DATA FOR PROCESSING:
--- START ---

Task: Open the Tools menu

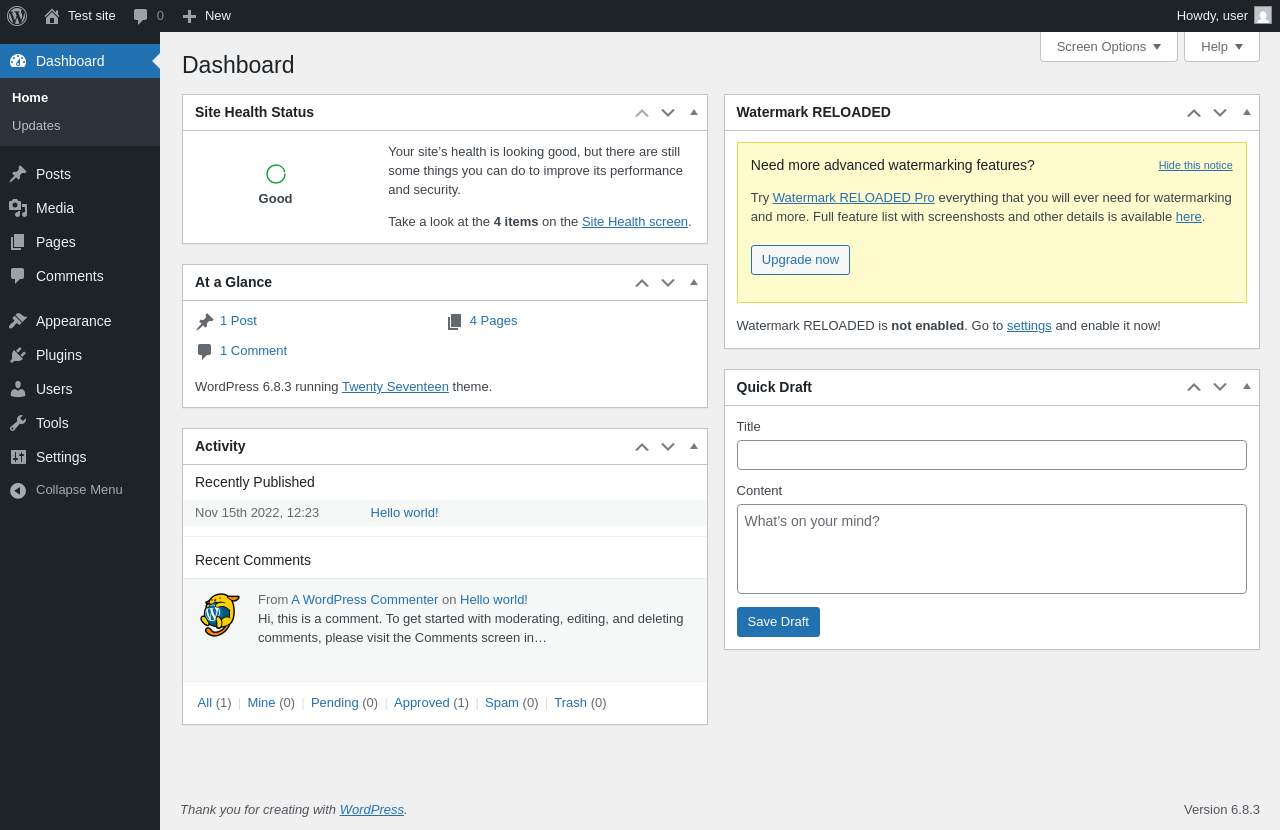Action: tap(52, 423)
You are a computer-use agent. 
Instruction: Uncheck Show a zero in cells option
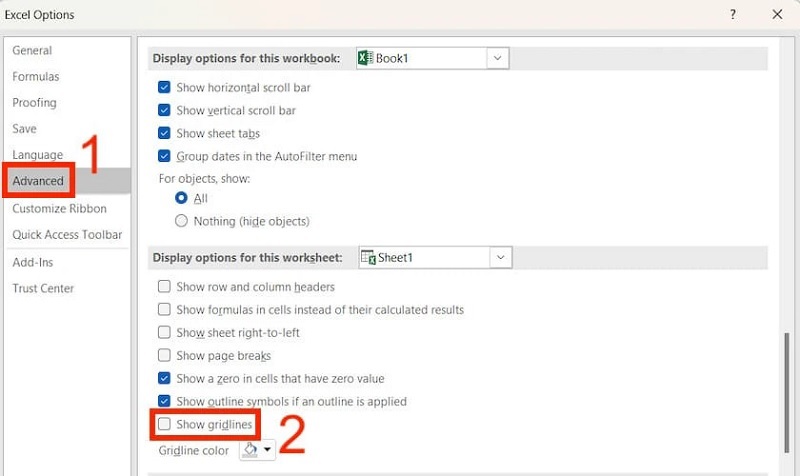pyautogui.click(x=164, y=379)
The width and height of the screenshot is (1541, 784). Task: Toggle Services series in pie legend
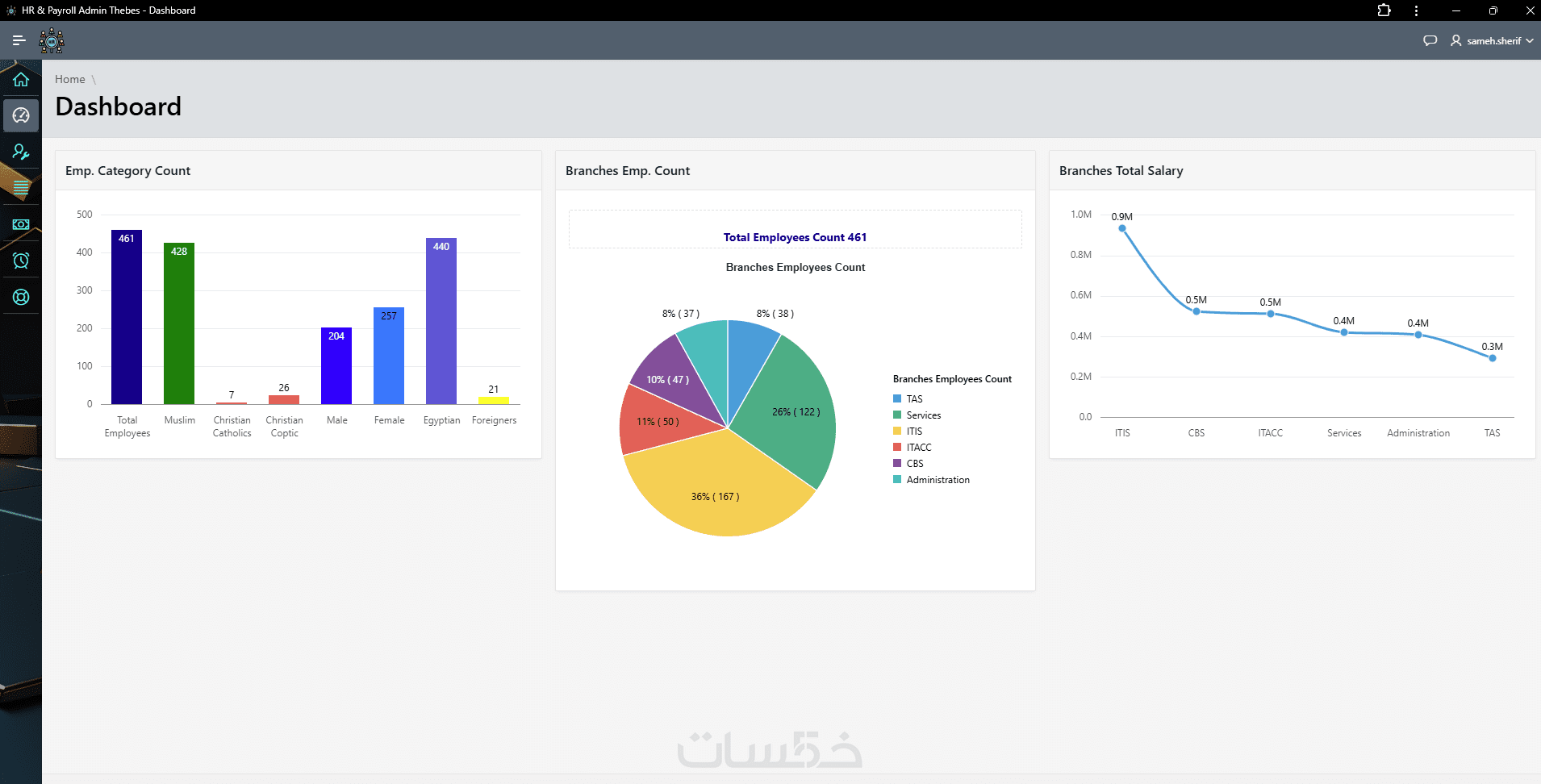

--- END ---

ABOUT THIS TASK:
Lines before the one containing "You are a computer-use agent." are not wanted; write out that line and every later line through the end of the data above, exactly, without pictures.

RESPONSE:
You are a computer-use agent. 
Instruction: Uncheck Show a zero in cells option
pyautogui.click(x=164, y=379)
The width and height of the screenshot is (1541, 784). Task: Toggle Services series in pie legend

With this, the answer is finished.